The ways in which I was rescued from my speech impediment and the frustration, embarrassment, and teasing it produced were both a by-product of white privilege.

Orthodontia

The other tangible thing that rescued me from what would otherwise have been a life doomed to not being able to speak to be understood was orthodontia.

Considering that orthodontics was established as a dental specialty in 1899, the fact that I was fitted with braces on my teeth in 1957 amazes me.

Dr. P.C. Hull, Jr. was my orthodontist, and I adored him. His waiting room in The Doctors Building on Kings Drive in Charlotte was a bit small but nevertheless included an aquarium — or a fish tank — in the vernacular of the times. I’d never seen tropical fish before, and I was fascinated. But I digress.

Dr. Hull proposed to experiment on me. He theorized that if he could straighten my temporary teeth, my permanent teeth would maybe absorb the roots of my temporary teeth and follow them into proper alignment. It was worth a try, so I wore braces from the age of four until it was time for me to start losing my baby teeth.
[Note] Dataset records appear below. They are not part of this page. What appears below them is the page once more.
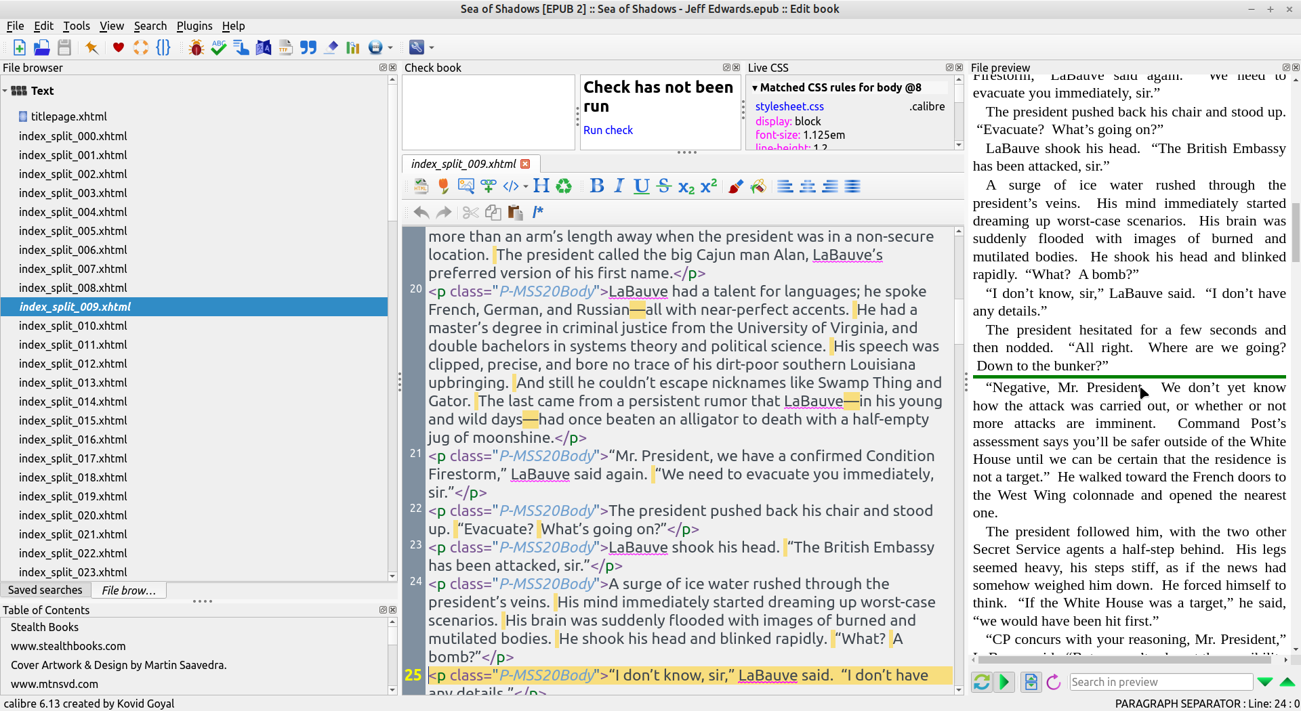Screen dimensions: 1301x711
Task: Focus the Search in preview field
Action: (1160, 682)
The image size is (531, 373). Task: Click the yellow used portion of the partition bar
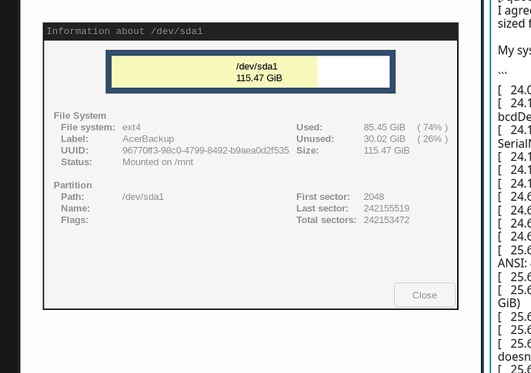point(169,72)
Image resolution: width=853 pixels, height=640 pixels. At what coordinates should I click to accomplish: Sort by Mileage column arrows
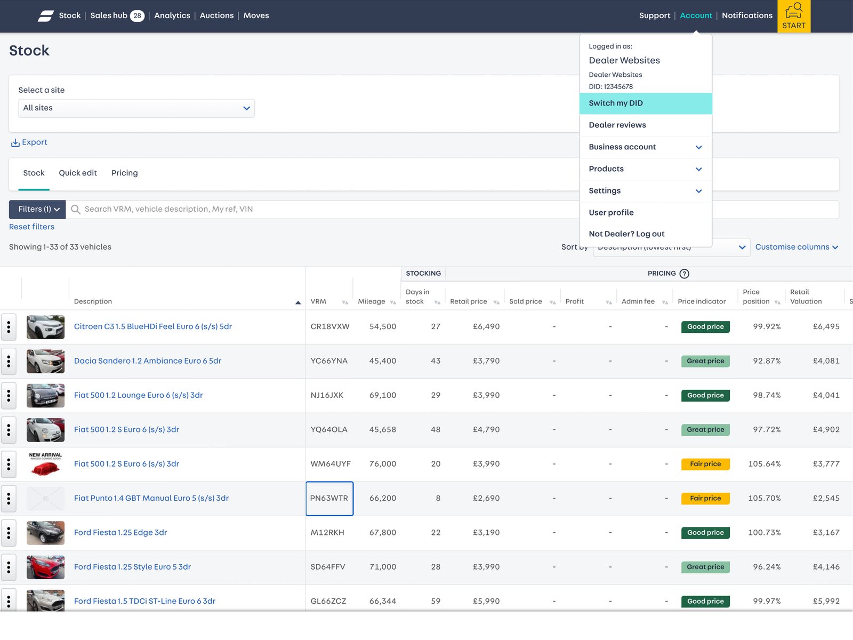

Unfortunately, I wasn’t losing my baby teeth. They weren’t even getting loose. Although nicely aligned by the age of six or seven, most of my temporary teeth had to be pulled by the dentist because they retained their long roots, and my permanent teeth came in all over the place.

Cutting to the chase

To make a ten-year-story of orthodontics short, I wore braces off and on until my teenage years, my only breaks coming when my temporary teeth had to be pulled.

I’m sure my parents sacrificed financially in order for me to wear braces, but that sacrifice made all the difference in my life. Being able to have straight teeth along with speech therapy ultimately made it possible for me to attend college and graduate school and pursue a career.

In conclusion

White privilege — which I was blissfully unaware of until middle age — made it possible for me to have free in-school speech therapy and, doubtless, made it possible for me to have access to orthodontic care in North Carolina in the 1950s-1960s.
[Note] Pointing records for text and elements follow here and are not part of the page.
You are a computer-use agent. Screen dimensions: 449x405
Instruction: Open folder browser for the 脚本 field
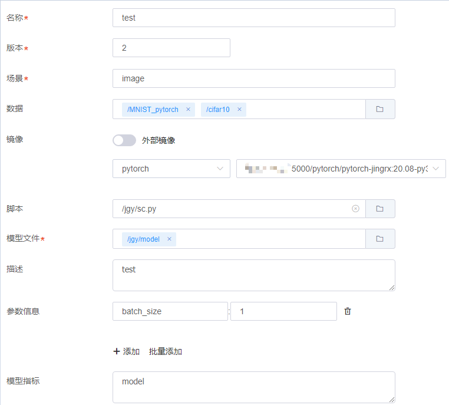coord(380,209)
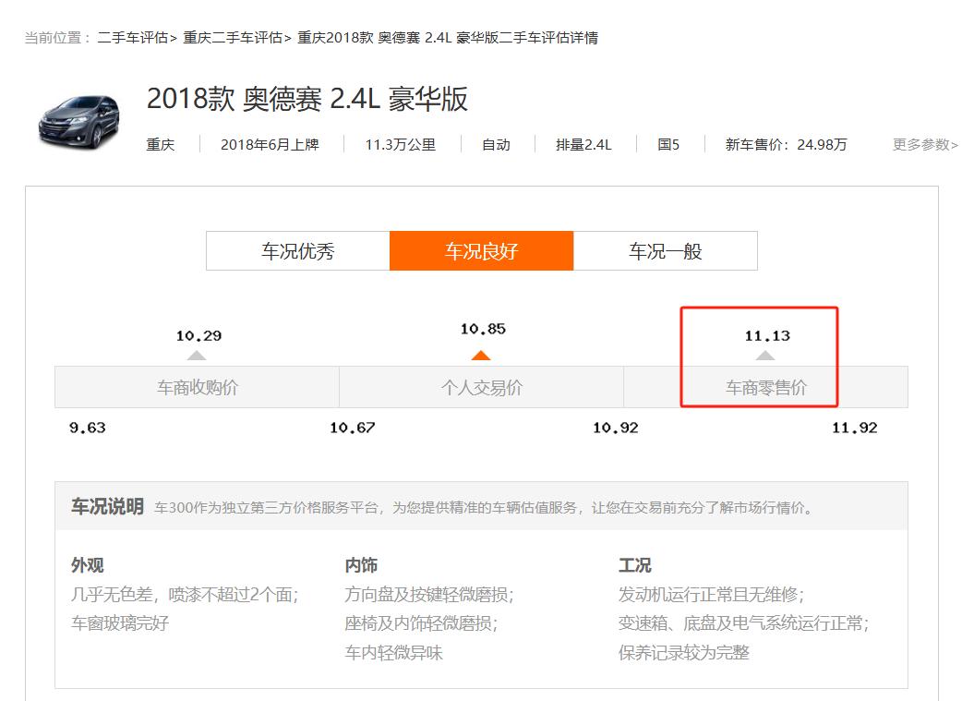Click the 新车售价：24.98万 spec text
This screenshot has width=962, height=701.
[786, 145]
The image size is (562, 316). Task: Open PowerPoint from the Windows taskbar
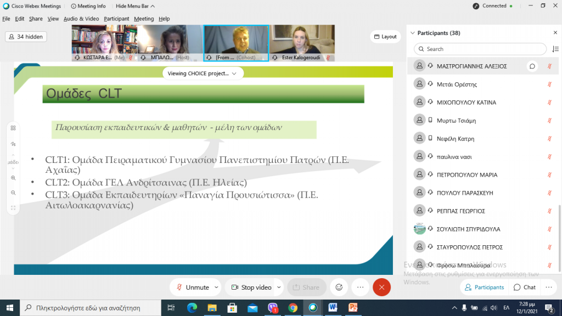click(353, 308)
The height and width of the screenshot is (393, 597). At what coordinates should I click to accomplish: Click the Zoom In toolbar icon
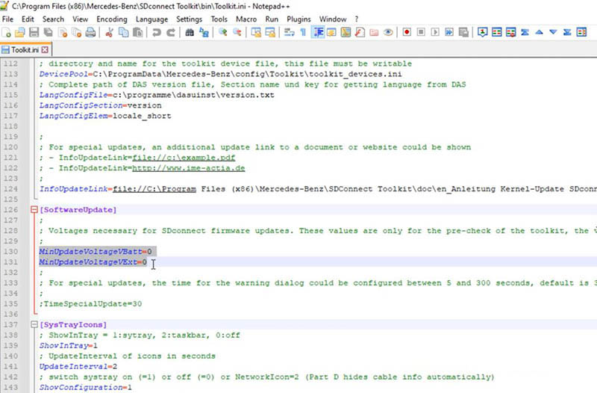click(x=223, y=33)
Perhaps there were speech therapists in the racially-segregated “equal but separate” public schools for people of color at that time, but I doubt it. Perhaps there were black orthodontists or white orthodontists in Charlotte who would take black children as patients, but I doubt it.

I realize now just how fortunate I was to grow up in America’s middle class which meant although it was a financial struggle for my parents to pay for my braces, not being poor made it possible for them to even consider making that sacrifice.

The braces and speech therapy made it possible for me to escape the teasing, frustration, and embarrassment of those childhood years of not being able to speak clearly, but Ms. Kaye’s book, Words We Carry made me realize how the name calling and teasing, etc. probably resulted in some negative character traits in me.

Perhaps I would have been shy even if I’d had perfect teeth and impeccable pronunciation, but Words We Carry prompted me to reflect on the ramifications of some early childhood experiences. I still carry feelings of inadequacy even as a 65-year-old. I suppose we all do.

Let’s all be mindful of the things we say and do that are hurtful to others — especially to children. Even if they rise above and appear to cope well with the teasing and name calling, they will carry those words with them for the rest of their lives.

Until my next blog post

I hope you have a good book to read. I’m reading A Bigger Table:  Building Messy, Authentic, and Hopeful Spiritual Community, by John Pavlovitz.

If you’re a writer, I hope you have quality writing time. I didn’t work on my novel last week, but I enjoyed writing today’s blog post.

Thank you for reading my blog. You could have spent the last few minutes doing something else, but you chose to read my blog. I appreciate it!

I look forward to your comments about today’s post and some of the words you carry.